お茶を淹れていたら不意に喉が詰まった。もし本当にTakaさんが稲葉主任だったとしても、私はただ主任の絵の一ファンでしかない。もし主任が高野優子が私のことだと知ったとしても、正体がばれてしまったと照れてメールに改めてお礼を言われるくらいでしかないのに。

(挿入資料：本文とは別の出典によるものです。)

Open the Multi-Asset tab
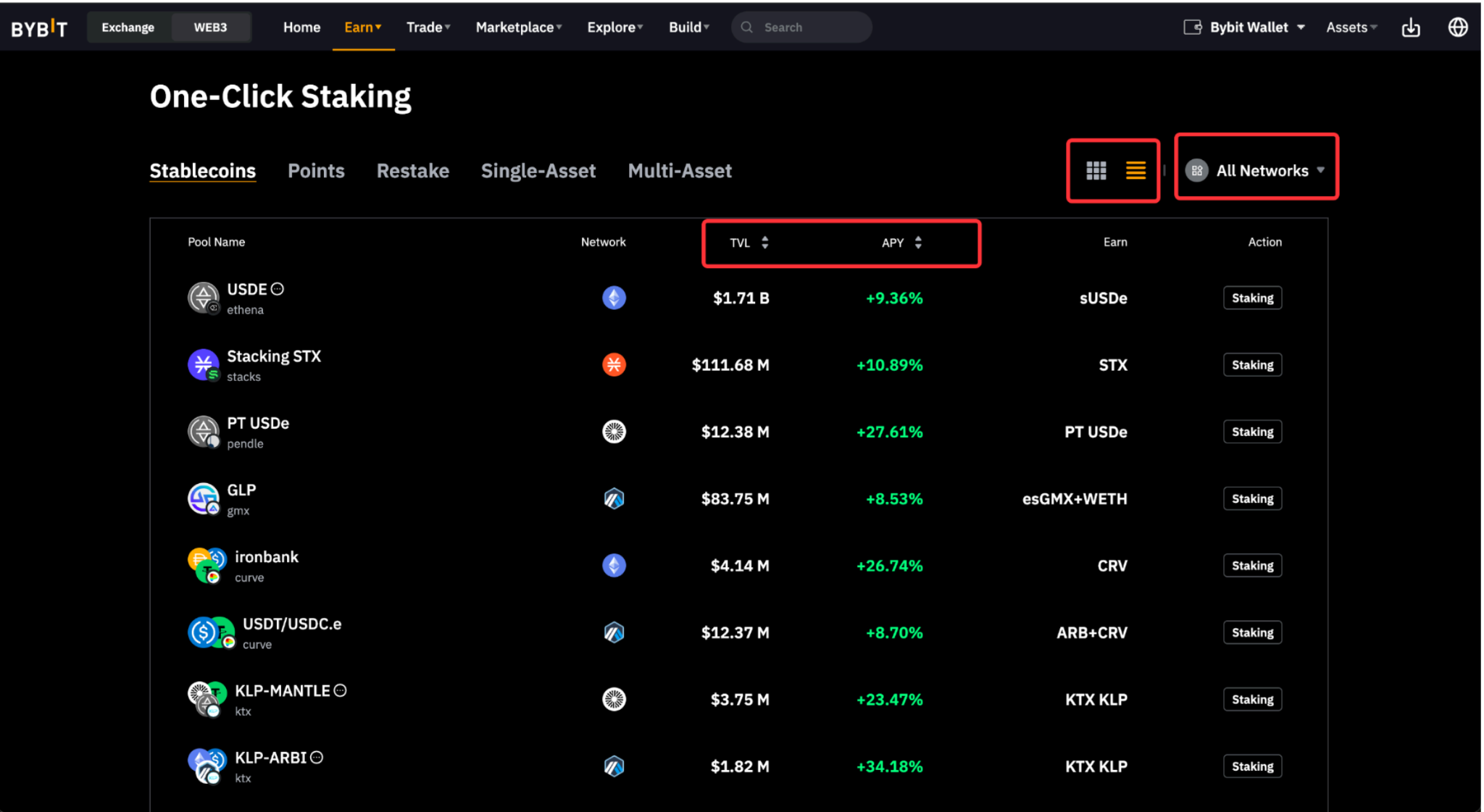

返信メールは饒舌だけど絵についてのことばかり書いてあってTakaさん自身のことなんてほとんど分からない。でも主任であってほしかった。ずっと一緒に仕事をして何とも思ってなかった、ただの上司だった。なのにTakaさんかもしれないと思ってからほんの二週間で、どうしてこんなに好きになってしまったんだろう。彼氏いるのなんて訊くから思わず期待しちゃったじゃないの、もう。
結局、定時を過ぎても主任は戻ってこなかった。私は一日の仕事を終え、エレベーターを降りた定時上がり集団の一員となってビルの出口を目指した。道に面したガラス越しに主任の姿を見つけた。
こんなところで会うのは偶然でもなんでもない。たいていの会社員は最低でも一日二回は会社の出入り口を通る。ほら、その証拠に。
人待ち顔でロビーに座っていた女性が出入り口から入ってきた主任に歩み寄った。主任が顔色を変えた。周囲の人は特に気にもせず二人の脇を通り過ぎていく。その一連の出来事を見届けて、私は稲葉主任の前で立ち止まった。
「稲葉主任、お疲れさまです」
「優子ちゃん」
稲葉主任が私の名前を呼ぶと、主任の傍に立つ女性が鋭い目で私を見つめた。いや、睨んだと言ってもいいかもしれない。私は彼女の目を一瞬だけ見つめ返した。
「机の上に急ぎの回覧が置いてありますから。お先に失礼します」
自分でもたぶんすごく変な顔をしてるんじゃないかと思ったけど、ぎこちない笑顔らしいものを浮かべて会釈をすると、私はその場を離れた。